Signed-off-by: Gvozden Neskovic <neskovic@gmail.com>
Signed-off-by: Brian Behlendorf <behlendorf1@llnl.gov>
Closes #4783
2016-07-13 10:24:55 -07:00
Ned Bass
50c957f702 Implement large_dnode pool feature
Justification
-------------

This feature adds support for variable length dnodes. Our motivation is
to eliminate the overhead associated with using spill blocks.  Spill
blocks are used to store system attribute data (i.e. file metadata) that
does not fit in the dnode's bonus buffer. By allowing a larger bonus
buffer area the use of a spill block can be avoided.  Spill blocks
potentially incur an additional read I/O for every dnode in a dnode
block. As a worst case example, reading 32 dnodes from a 16k dnode block
and all of the spill blocks could issue 33 separate reads. Now suppose
those dnodes have size 1024 and therefore don't need spill blocks.  Then
the worst case number of blocks read is reduced to from 33 to two--one
per dnode block. In practice spill blocks may tend to be co-located on
disk with the dnode blocks so the reduction in I/O would not be this
drastic. In a badly fragmented pool, however, the improvement could be
significant.

ZFS-on-Linux systems that make heavy use of extended attributes would
benefit from this feature. In particular, ZFS-on-Linux supports the
xattr=sa dataset property which allows file extended attribute data
to be stored in the dnode bonus buffer as an alternative to the
traditional directory-based format. Workloads such as SELinux and the
Lustre distributed filesystem often store enough xattr data to force
spill bocks when xattr=sa is in effect. Large dnodes may therefore
provide a performance benefit to such systems.

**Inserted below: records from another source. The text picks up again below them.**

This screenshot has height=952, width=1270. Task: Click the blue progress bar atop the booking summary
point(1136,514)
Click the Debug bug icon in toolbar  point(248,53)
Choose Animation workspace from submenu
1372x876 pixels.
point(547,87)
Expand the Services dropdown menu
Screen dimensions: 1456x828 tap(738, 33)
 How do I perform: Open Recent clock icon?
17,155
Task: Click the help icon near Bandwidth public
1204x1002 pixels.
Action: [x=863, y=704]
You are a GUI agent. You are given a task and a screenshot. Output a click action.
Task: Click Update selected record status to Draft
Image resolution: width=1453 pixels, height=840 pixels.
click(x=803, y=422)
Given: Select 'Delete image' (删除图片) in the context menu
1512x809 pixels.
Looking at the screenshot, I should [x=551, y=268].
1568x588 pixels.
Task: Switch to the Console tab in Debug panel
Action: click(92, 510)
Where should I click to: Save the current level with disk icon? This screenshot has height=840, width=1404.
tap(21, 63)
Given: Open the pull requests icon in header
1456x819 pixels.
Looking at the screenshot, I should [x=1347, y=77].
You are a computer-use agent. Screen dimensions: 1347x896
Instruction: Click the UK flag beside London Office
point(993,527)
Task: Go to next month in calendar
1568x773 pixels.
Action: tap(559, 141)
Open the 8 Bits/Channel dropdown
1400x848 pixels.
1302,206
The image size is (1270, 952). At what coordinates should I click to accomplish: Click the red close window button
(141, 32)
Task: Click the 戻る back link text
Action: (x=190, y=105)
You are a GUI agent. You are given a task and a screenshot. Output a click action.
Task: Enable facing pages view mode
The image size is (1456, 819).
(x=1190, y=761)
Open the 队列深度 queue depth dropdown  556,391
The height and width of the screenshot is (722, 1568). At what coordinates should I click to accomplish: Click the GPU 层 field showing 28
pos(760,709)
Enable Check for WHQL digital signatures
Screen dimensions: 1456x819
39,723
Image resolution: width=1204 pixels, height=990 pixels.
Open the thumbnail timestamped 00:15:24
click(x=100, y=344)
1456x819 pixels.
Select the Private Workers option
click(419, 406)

Other use cases that may benefit from this feature include files with
large ACLs and symbolic links with long target names. Furthermore,
this feature may be desirable on other platforms in case future
applications or features are developed that could make use of a
larger bonus buffer area.

Implementation
--------------

The size of a dnode may be a multiple of 512 bytes up to the size of
a dnode block (currently 16384 bytes). A dn_extra_slots field was
added to the current on-disk dnode_phys_t structure to describe the
size of the physical dnode on disk. The 8 bits for this field were
taken from the zero filled dn_pad2 field. The field represents how
many "extra" dnode_phys_t slots a dnode consumes in its dnode block.
This convention results in a value of 0 for 512 byte dnodes which
preserves on-disk format compatibility with older software.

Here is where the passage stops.